Passing a law doesn't typically require a million dollars. SWP's war chest and its hiring of longtime ballot measure consultant Ted Blaszak suggest the project is prepared to decriminalize sex work via the same method Oregon struck weed and meth from the criminal code: the ballot box.
Grant says that's something SWP will consider if Nosse's bill doesn't pass. "It's a matter of not putting all our eggs in one basket," she says. "We don't want to limit ourselves by focusing just on the Oregon Legislature or a ballot initiative—we wanted to keep both options open.

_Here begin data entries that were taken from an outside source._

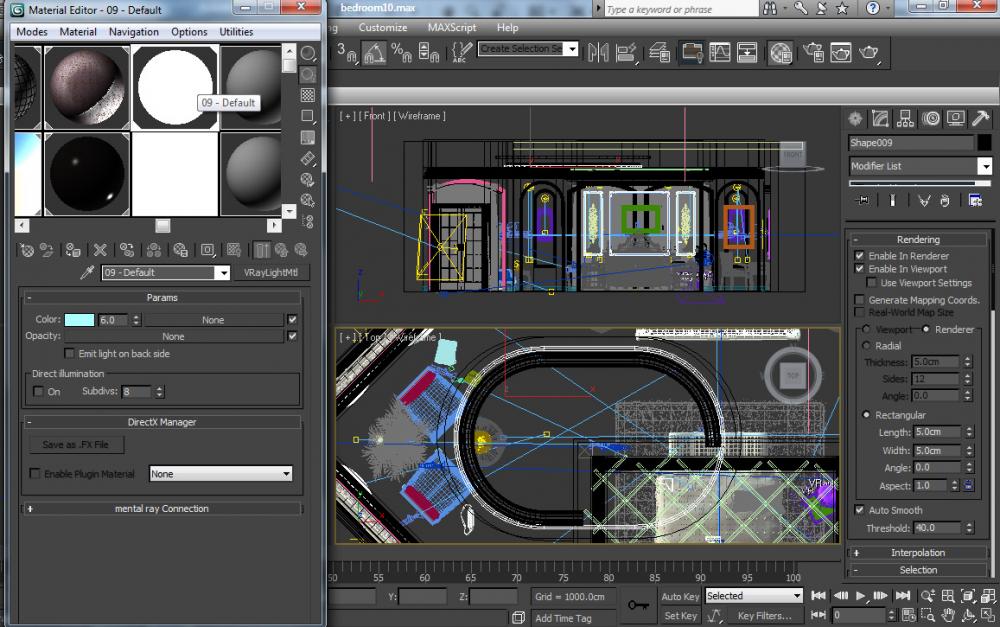Click the Play Animation button
The height and width of the screenshot is (627, 1000).
click(x=861, y=596)
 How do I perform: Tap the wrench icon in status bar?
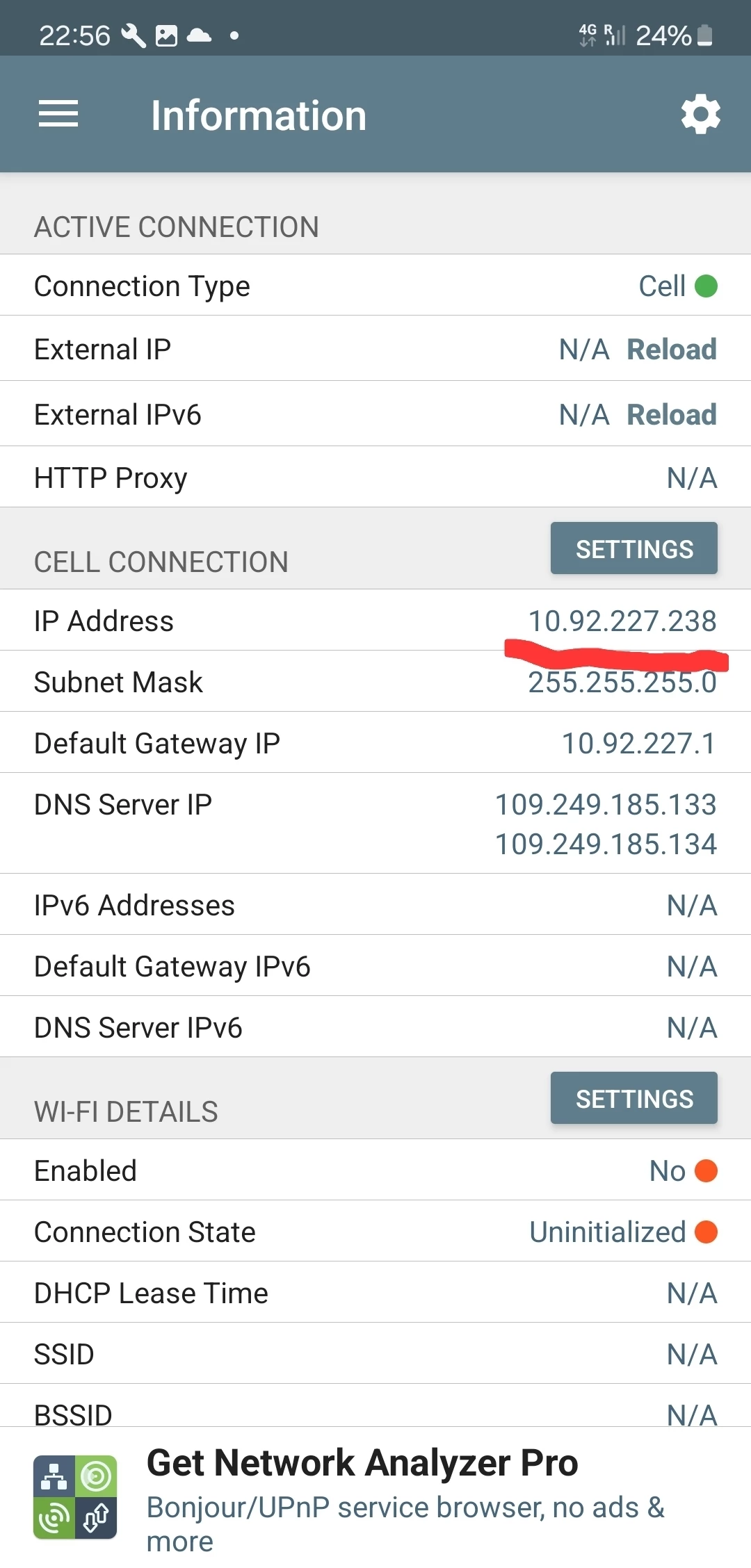coord(134,35)
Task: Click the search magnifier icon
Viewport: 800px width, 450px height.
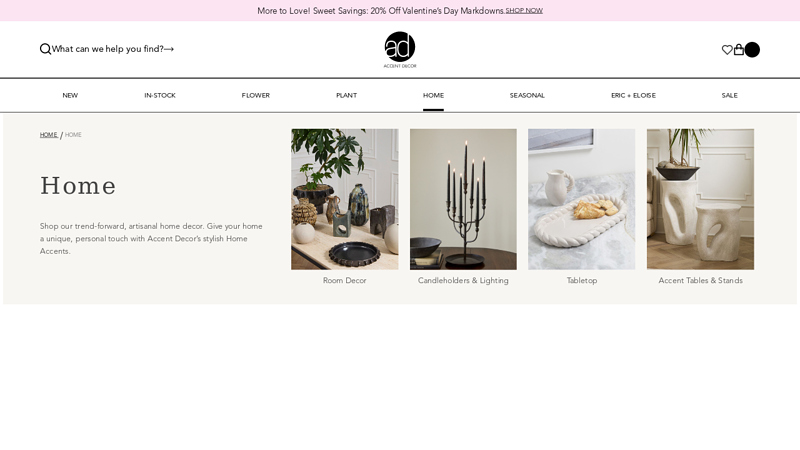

We also see a legislative effort as an opportunity to talk with Oregonians about the topic as we encourage folks to call their representatives asking them to support the bill."
The Oregon District Attorneys Association says it hasn't reviewed HB 3088 yet. The Oregon Department of Justice says it hasn't taken a position. The next step for the bill is getting a hearing before the House Judiciary Committee, chaired by Rep. Janelle Bynum (D-Clackamas). Bynum did not respond to a request for comment.
Grant and Bruce, the advocates, say they expect opposition to come from police and traditional opponents of sex work, who confuse sex trafficking and consensual sex work. (Such opposition could emerge from Vancouver, Wash.-based Shared Hope International, an evangelical antitrafficking organization that has lobbied for harsher penalties for the customers of Oregon sex workers.)
"Historically in the U.S., we've seen opposition from people who have a misunderstanding of human trafficking and sex work and conflate the two," says Grant. "And we want to be really clear that human trafficking exists within any labor sector—including the sex trades—and that sex work itself is not synonymous with exploitation."